Michel Magne was commissioned to score Barbarella, but his endeavour was discarded.[35] The film'south soundtrack, completed past composer-producers Bob Crewe and Charles Fox,[36] has been described every bit lounge or exotica.[37] Crewe was known for composing 1960s songs such as the Four Seasons' "Large Girls Don't Cry". Some of the music is credited to the Bob Crewe Generation, a group of session musicians who contributed to the soundtrack. Crewe invited the New York-based group the Glitterhouse, whom he knew through his product work, to provide vocals for the songs. He reflected on the soundtrack in his autobiography, saying that information technology "clearly needed to accept a fun and futuristic arroyo to it, with sixties-music sensibility".[36]

Release [edit]

Barbarella opened in New York on 11 October 1968[38] and earned $2.5 million in North American theaters that year.[39] It was the 2nd-almost-popular film in general release in the United Kingdom in 1968, after The Jungle Book.[13] [forty] The flick was shown in Paris that month, and was released in Italy on 18 October.[38] [41] It was released on 25 October throughout France, where it was distributed by Paramount.[42] Barbarella received a "condemned" rating from the National Cosmic Office for Motility Pictures, which called the film a "ill, heavy-handed fantasy with nudity and graphic representations of sadism" and criticized the Production Code Assistants for approving it.[34] Following the success of Star Wars, Paramount theatrically re-released the pic in 1977;[9] for this release, which was referred to in promotional materials as Barbarella: Queen of the Galaxy, the scenes of nudity were removed.[8]

Home media [edit]

Despite oft using the Barbarella: Queen of the Galaxy championship and promotional fine art, domicile media releases of the picture show take been of the uncut 1968 version rather than the edited 1977 version.[43] [44] In 1994, the movie's LaserDisc presented information technology in widescreen for the first time on dwelling house video.[45] Reviewing this release for Video Watchdog, Tim Lucas noted that the moving-picture show was presented with an incorrect aspect ratio of 2.47:one, resulting in the cropping of visual information that was present in the earlier pan and scan VHS releases, just noted that "many of Claude Renoir'south "psychedelia" images work on video merely in this widescreen setting".[43]

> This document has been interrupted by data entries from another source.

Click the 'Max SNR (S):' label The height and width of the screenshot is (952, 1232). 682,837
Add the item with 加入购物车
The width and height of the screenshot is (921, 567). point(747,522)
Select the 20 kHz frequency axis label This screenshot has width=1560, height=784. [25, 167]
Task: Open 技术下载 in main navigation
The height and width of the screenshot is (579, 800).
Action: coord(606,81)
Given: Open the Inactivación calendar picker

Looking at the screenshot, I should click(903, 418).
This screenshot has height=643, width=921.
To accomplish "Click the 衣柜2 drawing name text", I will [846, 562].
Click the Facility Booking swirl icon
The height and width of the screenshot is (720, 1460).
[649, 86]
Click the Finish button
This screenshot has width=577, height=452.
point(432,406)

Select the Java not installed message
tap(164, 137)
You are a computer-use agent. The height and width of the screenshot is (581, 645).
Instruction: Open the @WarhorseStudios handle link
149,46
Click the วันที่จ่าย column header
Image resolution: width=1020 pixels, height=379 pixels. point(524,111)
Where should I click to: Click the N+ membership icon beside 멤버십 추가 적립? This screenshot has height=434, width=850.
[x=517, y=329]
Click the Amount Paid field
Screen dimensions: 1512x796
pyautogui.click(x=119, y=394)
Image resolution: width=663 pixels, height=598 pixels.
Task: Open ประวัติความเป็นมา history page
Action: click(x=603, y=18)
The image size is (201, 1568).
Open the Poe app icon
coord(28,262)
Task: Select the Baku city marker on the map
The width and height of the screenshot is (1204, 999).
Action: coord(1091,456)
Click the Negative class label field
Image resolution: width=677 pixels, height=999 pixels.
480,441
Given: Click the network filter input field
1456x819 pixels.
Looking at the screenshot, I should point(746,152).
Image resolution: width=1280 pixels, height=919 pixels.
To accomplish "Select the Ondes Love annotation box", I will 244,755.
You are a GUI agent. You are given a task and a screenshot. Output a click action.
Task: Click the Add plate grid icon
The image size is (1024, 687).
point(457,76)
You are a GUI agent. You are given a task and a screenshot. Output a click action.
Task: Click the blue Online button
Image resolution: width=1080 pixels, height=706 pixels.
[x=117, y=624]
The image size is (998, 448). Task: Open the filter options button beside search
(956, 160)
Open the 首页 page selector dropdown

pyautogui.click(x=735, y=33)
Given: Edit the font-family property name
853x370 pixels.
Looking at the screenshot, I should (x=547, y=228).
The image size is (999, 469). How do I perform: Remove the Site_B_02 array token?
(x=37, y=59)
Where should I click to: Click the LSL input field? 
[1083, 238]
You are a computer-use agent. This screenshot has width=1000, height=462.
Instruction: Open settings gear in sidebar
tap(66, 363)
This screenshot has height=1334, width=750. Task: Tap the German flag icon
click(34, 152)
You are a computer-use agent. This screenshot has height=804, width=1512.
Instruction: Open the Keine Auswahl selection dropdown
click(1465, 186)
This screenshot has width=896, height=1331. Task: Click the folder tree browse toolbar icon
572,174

Barbarella was released on DVD on 22 June 1999,[46] [47] and on Blu-ray in July 2012, with the 1968 theatrical trailer the disc's simply bonus feature.[48] According to Charles Taylor of The New York Times, home media releases of the film earlier the Blu-ray version were "murky".[49] Chris Nashawaty (Amusement Weekly), Sean Axmaker (Video Librarian) and Glenn Erickson (DVD Talk) called Barbarella 'southward Blu-ray transfer "scenic", "superb-looking" and "really good", respectively.[44] [48] [50]

Reception [edit]

Contemporary [edit]

Some contemporary publications reported that the film's first scenes were enjoyable, but its quality declined thereafter.[51] [52] Co-ordinate to Wendy Michener'southward review in The Earth and Mail, after the striptease scene "we are plunged back into the mundane, not to say inane earth, of the spy thriller with a dreary overlay of futuristic science-fiction" and it "but lies there, with all its psychedelic plastic settings".[53] Barbarella 's script and humor were criticized; a reviewer in Variety described the writing as "flat" with merely "a few giddy-funny lines of dialog" for a "cast that is not especially adept at one-act".[54] Dan Bates wrote in Pic Quarterly that "sharp satiric moments ... are welcome and refreshing but are rather infrequent",[55] and Renata Adler of The New York Times noted that "there is the assumption that only mentioning a thing (sex, politics, religion) makes it funny".[52]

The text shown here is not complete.